*** PROVIDED RECORDS Section Begins ***
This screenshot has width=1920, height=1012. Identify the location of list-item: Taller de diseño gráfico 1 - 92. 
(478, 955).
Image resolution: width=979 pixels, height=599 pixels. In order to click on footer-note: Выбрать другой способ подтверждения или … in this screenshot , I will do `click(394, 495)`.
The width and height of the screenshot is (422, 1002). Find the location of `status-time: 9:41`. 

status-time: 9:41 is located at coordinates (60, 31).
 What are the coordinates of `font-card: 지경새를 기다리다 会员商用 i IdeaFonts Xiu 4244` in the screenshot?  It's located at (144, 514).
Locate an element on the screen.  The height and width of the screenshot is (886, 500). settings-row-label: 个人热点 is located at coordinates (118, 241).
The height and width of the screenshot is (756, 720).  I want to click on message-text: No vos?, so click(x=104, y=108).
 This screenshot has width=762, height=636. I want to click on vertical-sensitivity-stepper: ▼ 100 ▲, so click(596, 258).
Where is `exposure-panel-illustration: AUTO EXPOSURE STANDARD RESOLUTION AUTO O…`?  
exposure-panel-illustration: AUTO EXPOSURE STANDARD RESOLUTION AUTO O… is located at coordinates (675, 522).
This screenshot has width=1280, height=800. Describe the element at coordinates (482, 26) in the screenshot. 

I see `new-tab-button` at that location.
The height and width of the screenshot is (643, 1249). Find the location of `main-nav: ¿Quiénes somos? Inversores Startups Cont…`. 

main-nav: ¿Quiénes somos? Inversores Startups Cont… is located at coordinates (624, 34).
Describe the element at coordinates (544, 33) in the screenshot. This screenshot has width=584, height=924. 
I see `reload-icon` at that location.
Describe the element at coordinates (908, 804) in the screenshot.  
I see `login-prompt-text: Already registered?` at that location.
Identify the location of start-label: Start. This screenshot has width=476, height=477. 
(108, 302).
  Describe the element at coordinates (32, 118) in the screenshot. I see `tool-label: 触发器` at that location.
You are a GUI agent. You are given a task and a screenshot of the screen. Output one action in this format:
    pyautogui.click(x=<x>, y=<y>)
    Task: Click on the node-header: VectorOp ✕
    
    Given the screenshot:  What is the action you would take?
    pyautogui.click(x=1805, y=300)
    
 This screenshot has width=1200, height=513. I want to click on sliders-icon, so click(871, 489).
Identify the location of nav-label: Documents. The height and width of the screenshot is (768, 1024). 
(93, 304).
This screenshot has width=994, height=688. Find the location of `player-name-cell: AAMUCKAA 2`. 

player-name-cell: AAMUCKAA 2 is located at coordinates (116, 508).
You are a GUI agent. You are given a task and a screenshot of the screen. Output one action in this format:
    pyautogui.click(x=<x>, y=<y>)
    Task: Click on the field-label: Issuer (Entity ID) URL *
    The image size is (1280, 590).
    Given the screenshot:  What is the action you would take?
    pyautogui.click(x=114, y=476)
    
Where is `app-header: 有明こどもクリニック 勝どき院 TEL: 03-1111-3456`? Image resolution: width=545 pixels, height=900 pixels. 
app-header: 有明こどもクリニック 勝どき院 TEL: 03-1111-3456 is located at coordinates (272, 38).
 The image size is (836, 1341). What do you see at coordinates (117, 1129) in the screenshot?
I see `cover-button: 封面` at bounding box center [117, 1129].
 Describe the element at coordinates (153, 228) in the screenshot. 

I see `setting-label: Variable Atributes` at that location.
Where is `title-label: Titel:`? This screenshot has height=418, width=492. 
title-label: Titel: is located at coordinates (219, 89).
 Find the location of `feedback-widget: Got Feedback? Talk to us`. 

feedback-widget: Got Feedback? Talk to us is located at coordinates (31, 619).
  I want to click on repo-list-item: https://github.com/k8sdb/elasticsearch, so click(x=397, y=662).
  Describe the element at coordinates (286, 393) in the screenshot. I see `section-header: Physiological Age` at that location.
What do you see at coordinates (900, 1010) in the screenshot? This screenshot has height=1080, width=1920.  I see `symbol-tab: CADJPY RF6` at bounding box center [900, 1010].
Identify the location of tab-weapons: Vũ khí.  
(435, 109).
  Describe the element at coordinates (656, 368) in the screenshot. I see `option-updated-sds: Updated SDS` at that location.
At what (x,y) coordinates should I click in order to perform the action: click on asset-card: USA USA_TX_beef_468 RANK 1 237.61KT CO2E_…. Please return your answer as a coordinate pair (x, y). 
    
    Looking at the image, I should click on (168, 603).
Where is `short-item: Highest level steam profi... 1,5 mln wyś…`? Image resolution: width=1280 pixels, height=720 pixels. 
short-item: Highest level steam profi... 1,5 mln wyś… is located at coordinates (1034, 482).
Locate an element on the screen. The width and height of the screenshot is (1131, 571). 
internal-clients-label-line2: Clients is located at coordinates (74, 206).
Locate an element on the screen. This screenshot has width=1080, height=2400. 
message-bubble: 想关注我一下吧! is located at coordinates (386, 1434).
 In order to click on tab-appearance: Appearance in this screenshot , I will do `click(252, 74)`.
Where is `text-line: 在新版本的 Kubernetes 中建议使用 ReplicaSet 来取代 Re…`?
*** PROVIDED RECORDS Section Ends ***
Update all of the records above: replace "Locate an element" with "Find an element" wherever it occurs. Reproduce every other part of the records without change.

- **TASK RESULT**
This screenshot has width=1920, height=1012. Identify the location of list-item: Taller de diseño gráfico 1 - 92. 
(478, 955).
Image resolution: width=979 pixels, height=599 pixels. In order to click on footer-note: Выбрать другой способ подтверждения или … in this screenshot , I will do `click(394, 495)`.
The width and height of the screenshot is (422, 1002). Find the location of `status-time: 9:41`. 

status-time: 9:41 is located at coordinates (60, 31).
 What are the coordinates of `font-card: 지경새를 기다리다 会员商用 i IdeaFonts Xiu 4244` in the screenshot?  It's located at (144, 514).
Find an element on the screen.  The height and width of the screenshot is (886, 500). settings-row-label: 个人热点 is located at coordinates (118, 241).
The height and width of the screenshot is (756, 720).  I want to click on message-text: No vos?, so click(x=104, y=108).
 This screenshot has width=762, height=636. I want to click on vertical-sensitivity-stepper: ▼ 100 ▲, so click(596, 258).
Where is `exposure-panel-illustration: AUTO EXPOSURE STANDARD RESOLUTION AUTO O…`?  
exposure-panel-illustration: AUTO EXPOSURE STANDARD RESOLUTION AUTO O… is located at coordinates (675, 522).
This screenshot has width=1280, height=800. Describe the element at coordinates (482, 26) in the screenshot. 

I see `new-tab-button` at that location.
The height and width of the screenshot is (643, 1249). Find the location of `main-nav: ¿Quiénes somos? Inversores Startups Cont…`. 

main-nav: ¿Quiénes somos? Inversores Startups Cont… is located at coordinates (624, 34).
Describe the element at coordinates (544, 33) in the screenshot. This screenshot has width=584, height=924. 
I see `reload-icon` at that location.
Describe the element at coordinates (908, 804) in the screenshot.  
I see `login-prompt-text: Already registered?` at that location.
Identify the location of start-label: Start. This screenshot has width=476, height=477. 
(108, 302).
  Describe the element at coordinates (32, 118) in the screenshot. I see `tool-label: 触发器` at that location.
You are a GUI agent. You are given a task and a screenshot of the screen. Output one action in this format:
    pyautogui.click(x=<x>, y=<y>)
    Task: Click on the node-header: VectorOp ✕
    
    Given the screenshot:  What is the action you would take?
    pyautogui.click(x=1805, y=300)
    
 This screenshot has width=1200, height=513. I want to click on sliders-icon, so click(871, 489).
Identify the location of nav-label: Documents. The height and width of the screenshot is (768, 1024). 
(93, 304).
This screenshot has width=994, height=688. Find the location of `player-name-cell: AAMUCKAA 2`. 

player-name-cell: AAMUCKAA 2 is located at coordinates (116, 508).
You are a GUI agent. You are given a task and a screenshot of the screen. Output one action in this format:
    pyautogui.click(x=<x>, y=<y>)
    Task: Click on the field-label: Issuer (Entity ID) URL *
    The image size is (1280, 590).
    Given the screenshot:  What is the action you would take?
    pyautogui.click(x=114, y=476)
    
Where is `app-header: 有明こどもクリニック 勝どき院 TEL: 03-1111-3456`? Image resolution: width=545 pixels, height=900 pixels. 
app-header: 有明こどもクリニック 勝どき院 TEL: 03-1111-3456 is located at coordinates (272, 38).
 The image size is (836, 1341). What do you see at coordinates (117, 1129) in the screenshot?
I see `cover-button: 封面` at bounding box center [117, 1129].
 Describe the element at coordinates (153, 228) in the screenshot. 

I see `setting-label: Variable Atributes` at that location.
Where is `title-label: Titel:`? This screenshot has height=418, width=492. 
title-label: Titel: is located at coordinates (219, 89).
 Find the location of `feedback-widget: Got Feedback? Talk to us`. 

feedback-widget: Got Feedback? Talk to us is located at coordinates (31, 619).
  I want to click on repo-list-item: https://github.com/k8sdb/elasticsearch, so click(x=397, y=662).
  Describe the element at coordinates (286, 393) in the screenshot. I see `section-header: Physiological Age` at that location.
What do you see at coordinates (900, 1010) in the screenshot? This screenshot has height=1080, width=1920.  I see `symbol-tab: CADJPY RF6` at bounding box center [900, 1010].
Identify the location of tab-weapons: Vũ khí.  
(435, 109).
  Describe the element at coordinates (656, 368) in the screenshot. I see `option-updated-sds: Updated SDS` at that location.
At what (x,y) coordinates should I click in order to perform the action: click on asset-card: USA USA_TX_beef_468 RANK 1 237.61KT CO2E_…. Please return your answer as a coordinate pair (x, y). 
    
    Looking at the image, I should click on (168, 603).
Where is `short-item: Highest level steam profi... 1,5 mln wyś…`? Image resolution: width=1280 pixels, height=720 pixels. 
short-item: Highest level steam profi... 1,5 mln wyś… is located at coordinates (1034, 482).
Find an element on the screen. The width and height of the screenshot is (1131, 571). 
internal-clients-label-line2: Clients is located at coordinates (74, 206).
Find an element on the screen. This screenshot has width=1080, height=2400. 
message-bubble: 想关注我一下吧! is located at coordinates (386, 1434).
 In order to click on tab-appearance: Appearance in this screenshot , I will do `click(252, 74)`.
Where is `text-line: 在新版本的 Kubernetes 中建议使用 ReplicaSet 来取代 Re…`?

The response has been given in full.